The response must contain every line from the records below that has "responses".

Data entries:
== Segment start ==
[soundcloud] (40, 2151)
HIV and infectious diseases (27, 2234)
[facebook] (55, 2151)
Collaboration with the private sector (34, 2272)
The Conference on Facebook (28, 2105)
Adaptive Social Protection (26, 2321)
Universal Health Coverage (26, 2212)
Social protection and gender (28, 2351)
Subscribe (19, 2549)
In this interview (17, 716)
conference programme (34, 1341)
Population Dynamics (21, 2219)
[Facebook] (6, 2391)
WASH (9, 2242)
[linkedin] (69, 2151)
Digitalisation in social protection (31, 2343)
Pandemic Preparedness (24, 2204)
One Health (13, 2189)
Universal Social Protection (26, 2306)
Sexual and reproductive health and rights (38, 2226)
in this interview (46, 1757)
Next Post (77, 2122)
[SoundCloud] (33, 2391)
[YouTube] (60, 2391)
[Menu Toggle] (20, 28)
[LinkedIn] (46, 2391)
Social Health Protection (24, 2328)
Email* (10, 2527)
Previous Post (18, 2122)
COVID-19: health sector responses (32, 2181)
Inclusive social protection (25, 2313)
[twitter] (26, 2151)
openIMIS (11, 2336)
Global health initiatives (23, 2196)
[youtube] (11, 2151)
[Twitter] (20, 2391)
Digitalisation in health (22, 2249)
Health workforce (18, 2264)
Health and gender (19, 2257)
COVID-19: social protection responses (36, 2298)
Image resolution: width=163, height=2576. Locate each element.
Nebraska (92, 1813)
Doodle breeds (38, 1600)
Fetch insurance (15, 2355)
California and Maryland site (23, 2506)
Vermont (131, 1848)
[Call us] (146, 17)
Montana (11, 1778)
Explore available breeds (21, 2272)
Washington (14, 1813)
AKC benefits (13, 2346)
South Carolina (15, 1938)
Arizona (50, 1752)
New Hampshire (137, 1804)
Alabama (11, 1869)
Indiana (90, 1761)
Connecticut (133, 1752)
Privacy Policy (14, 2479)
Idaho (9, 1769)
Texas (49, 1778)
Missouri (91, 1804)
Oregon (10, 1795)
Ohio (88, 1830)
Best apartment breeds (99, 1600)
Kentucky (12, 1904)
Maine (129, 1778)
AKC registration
== Segment end ==
Reply:
COVID-19: health sector responses (32, 2181)
COVID-19: social protection responses (36, 2298)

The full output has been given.